● YOUR ASSIGNMENT
Return the following entries exactly, word for word.

● SOURCE DATA
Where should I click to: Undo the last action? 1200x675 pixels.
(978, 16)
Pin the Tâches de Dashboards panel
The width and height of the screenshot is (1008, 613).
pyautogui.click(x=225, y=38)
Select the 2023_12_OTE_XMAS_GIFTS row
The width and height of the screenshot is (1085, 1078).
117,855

● RESULT BELOW
Where should I click to: Undo the last action? 1200x675 pixels.
(978, 16)
Pin the Tâches de Dashboards panel
The width and height of the screenshot is (1008, 613).
pyautogui.click(x=225, y=38)
Select the 2023_12_OTE_XMAS_GIFTS row
The width and height of the screenshot is (1085, 1078).
117,855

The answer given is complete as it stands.